## Exercise directions
Among the lines below, keep only those from the one containing "[combobox] (1464, 36)" through the one containing "Buy it now (151, 890)", and reproduce them exactly.

== Segment start ==

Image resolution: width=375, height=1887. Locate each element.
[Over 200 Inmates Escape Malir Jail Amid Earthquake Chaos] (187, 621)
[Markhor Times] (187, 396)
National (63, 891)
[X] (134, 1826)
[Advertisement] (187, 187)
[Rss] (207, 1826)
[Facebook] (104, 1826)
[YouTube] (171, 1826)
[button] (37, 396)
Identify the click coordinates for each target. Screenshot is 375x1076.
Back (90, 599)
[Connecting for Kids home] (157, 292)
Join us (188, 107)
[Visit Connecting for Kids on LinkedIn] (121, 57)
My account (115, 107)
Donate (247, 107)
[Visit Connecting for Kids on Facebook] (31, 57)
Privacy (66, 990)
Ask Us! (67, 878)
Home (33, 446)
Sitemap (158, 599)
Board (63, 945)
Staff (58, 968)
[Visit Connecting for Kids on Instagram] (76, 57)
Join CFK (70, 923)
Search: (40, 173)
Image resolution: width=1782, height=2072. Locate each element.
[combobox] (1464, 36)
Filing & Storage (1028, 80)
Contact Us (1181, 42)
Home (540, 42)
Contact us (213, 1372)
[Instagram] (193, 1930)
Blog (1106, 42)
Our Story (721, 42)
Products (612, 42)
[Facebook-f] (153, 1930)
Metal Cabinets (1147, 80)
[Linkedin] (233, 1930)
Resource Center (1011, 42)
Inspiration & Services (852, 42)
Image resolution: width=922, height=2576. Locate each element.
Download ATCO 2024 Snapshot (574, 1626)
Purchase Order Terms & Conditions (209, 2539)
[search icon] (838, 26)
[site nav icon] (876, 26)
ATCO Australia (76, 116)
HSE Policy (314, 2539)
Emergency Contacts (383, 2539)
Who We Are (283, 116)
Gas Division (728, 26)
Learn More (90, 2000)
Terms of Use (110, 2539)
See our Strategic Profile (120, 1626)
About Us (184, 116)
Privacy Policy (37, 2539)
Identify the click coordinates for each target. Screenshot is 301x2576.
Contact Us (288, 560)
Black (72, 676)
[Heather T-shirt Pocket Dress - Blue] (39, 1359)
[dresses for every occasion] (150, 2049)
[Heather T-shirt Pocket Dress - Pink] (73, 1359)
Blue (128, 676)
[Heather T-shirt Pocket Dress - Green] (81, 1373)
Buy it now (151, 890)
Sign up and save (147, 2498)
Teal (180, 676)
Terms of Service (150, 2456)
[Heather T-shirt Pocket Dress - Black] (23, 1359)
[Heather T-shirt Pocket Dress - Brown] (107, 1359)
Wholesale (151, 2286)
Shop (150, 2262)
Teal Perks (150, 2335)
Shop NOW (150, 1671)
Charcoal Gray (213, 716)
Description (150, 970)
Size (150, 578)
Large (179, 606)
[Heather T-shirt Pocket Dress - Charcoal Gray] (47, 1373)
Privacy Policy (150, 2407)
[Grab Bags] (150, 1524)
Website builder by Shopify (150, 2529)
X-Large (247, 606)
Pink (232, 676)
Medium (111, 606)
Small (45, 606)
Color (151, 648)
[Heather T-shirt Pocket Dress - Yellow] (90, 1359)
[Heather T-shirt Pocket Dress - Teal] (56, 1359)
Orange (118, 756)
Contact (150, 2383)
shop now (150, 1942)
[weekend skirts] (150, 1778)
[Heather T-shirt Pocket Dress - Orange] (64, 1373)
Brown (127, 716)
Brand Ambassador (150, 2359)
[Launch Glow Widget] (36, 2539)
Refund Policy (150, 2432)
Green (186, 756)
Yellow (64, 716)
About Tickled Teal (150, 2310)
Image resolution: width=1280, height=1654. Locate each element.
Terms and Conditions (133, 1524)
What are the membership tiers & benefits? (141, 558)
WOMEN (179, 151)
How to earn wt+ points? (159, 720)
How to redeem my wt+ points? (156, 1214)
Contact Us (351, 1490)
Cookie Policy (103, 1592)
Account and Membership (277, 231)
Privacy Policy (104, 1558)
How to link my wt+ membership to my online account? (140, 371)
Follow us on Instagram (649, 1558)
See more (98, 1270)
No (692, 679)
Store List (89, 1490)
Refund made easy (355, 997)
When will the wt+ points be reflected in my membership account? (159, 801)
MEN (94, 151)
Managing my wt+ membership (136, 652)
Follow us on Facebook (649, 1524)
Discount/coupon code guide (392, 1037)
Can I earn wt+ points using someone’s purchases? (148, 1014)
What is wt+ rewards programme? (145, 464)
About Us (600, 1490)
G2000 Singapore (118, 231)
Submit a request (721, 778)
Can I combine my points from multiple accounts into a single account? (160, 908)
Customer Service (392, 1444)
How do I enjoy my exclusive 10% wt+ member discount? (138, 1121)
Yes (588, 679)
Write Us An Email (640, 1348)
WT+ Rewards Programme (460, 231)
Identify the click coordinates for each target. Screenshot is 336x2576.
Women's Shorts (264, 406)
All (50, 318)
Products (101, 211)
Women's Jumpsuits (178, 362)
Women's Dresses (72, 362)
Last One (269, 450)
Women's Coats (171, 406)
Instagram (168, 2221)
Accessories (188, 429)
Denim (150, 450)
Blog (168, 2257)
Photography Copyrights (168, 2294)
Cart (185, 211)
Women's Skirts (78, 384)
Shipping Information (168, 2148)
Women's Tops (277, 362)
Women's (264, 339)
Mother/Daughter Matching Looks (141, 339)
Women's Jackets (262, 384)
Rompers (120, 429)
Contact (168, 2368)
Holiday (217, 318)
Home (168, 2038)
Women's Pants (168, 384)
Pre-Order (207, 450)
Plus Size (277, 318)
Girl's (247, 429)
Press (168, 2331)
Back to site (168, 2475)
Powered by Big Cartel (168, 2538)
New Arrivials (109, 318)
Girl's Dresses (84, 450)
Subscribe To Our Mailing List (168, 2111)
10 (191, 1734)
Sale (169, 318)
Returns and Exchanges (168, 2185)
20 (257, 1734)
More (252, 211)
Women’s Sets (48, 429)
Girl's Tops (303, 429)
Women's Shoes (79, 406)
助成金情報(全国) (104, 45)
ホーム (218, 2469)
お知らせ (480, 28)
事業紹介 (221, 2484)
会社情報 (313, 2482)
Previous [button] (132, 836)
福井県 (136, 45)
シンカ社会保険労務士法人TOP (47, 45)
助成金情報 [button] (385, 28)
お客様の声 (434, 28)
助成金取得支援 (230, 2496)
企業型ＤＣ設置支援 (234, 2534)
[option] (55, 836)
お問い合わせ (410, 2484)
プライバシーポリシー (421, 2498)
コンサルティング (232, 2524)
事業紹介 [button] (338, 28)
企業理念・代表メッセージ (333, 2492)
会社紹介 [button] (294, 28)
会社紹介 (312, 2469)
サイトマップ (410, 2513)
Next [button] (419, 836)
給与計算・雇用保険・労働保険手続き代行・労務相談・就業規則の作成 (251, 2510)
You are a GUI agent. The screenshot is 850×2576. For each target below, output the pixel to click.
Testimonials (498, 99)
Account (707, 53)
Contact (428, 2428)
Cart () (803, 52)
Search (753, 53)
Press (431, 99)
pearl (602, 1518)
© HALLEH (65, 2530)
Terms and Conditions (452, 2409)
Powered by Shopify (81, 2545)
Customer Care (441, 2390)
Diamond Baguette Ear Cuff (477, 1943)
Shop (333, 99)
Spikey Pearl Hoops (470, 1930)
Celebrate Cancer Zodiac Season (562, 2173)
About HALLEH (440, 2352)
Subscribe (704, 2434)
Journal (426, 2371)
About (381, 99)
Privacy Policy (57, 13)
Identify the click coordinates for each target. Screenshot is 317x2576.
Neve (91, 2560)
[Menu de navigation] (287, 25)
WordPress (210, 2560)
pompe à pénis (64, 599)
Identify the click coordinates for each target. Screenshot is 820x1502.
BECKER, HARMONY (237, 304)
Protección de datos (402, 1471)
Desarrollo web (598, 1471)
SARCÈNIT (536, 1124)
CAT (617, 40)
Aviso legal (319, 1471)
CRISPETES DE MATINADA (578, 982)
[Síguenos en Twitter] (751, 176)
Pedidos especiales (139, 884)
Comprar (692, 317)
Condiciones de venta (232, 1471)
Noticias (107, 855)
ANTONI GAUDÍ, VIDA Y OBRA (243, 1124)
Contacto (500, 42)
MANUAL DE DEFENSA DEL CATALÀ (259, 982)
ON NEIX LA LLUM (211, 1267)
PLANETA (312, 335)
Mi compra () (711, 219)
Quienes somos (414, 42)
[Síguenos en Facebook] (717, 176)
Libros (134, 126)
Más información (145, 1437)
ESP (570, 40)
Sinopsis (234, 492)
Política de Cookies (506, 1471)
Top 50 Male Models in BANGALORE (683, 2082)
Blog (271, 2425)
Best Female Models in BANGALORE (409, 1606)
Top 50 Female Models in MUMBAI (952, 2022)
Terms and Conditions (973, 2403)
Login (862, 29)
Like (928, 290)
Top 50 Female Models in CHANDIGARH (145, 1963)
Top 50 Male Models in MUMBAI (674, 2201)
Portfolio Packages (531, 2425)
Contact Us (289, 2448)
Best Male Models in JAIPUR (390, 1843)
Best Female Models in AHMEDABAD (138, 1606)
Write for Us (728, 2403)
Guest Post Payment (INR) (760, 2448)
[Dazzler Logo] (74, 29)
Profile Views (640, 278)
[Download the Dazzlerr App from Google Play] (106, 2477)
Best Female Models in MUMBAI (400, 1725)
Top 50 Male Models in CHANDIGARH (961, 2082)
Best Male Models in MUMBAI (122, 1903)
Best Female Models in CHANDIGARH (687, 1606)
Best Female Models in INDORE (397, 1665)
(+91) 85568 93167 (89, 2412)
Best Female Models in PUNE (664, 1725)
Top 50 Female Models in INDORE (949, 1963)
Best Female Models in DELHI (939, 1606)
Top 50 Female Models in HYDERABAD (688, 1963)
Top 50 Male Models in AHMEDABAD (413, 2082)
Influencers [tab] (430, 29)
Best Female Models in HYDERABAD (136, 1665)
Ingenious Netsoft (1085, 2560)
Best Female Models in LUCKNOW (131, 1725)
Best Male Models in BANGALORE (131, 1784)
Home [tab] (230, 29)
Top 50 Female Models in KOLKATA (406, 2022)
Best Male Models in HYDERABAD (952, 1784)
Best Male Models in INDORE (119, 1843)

== Segment end ==

## Written answer
[combobox] (1464, 36)
Filing & Storage (1028, 80)
Contact Us (1181, 42)
Home (540, 42)
Contact us (213, 1372)
[Instagram] (193, 1930)
Blog (1106, 42)
Our Story (721, 42)
Products (612, 42)
[Facebook-f] (153, 1930)
Metal Cabinets (1147, 80)
[Linkedin] (233, 1930)
Resource Center (1011, 42)
Inspiration & Services (852, 42)
Image resolution: width=922, height=2576. Locate each element.
Download ATCO 2024 Snapshot (574, 1626)
Purchase Order Terms & Conditions (209, 2539)
[search icon] (838, 26)
[site nav icon] (876, 26)
ATCO Australia (76, 116)
HSE Policy (314, 2539)
Emergency Contacts (383, 2539)
Who We Are (283, 116)
Gas Division (728, 26)
Learn More (90, 2000)
Terms of Use (110, 2539)
See our Strategic Profile (120, 1626)
About Us (184, 116)
Privacy Policy (37, 2539)
Identify the click coordinates for each target. Screenshot is 301x2576.
Contact Us (288, 560)
Black (72, 676)
[Heather T-shirt Pocket Dress - Blue] (39, 1359)
[dresses for every occasion] (150, 2049)
[Heather T-shirt Pocket Dress - Pink] (73, 1359)
Blue (128, 676)
[Heather T-shirt Pocket Dress - Green] (81, 1373)
Buy it now (151, 890)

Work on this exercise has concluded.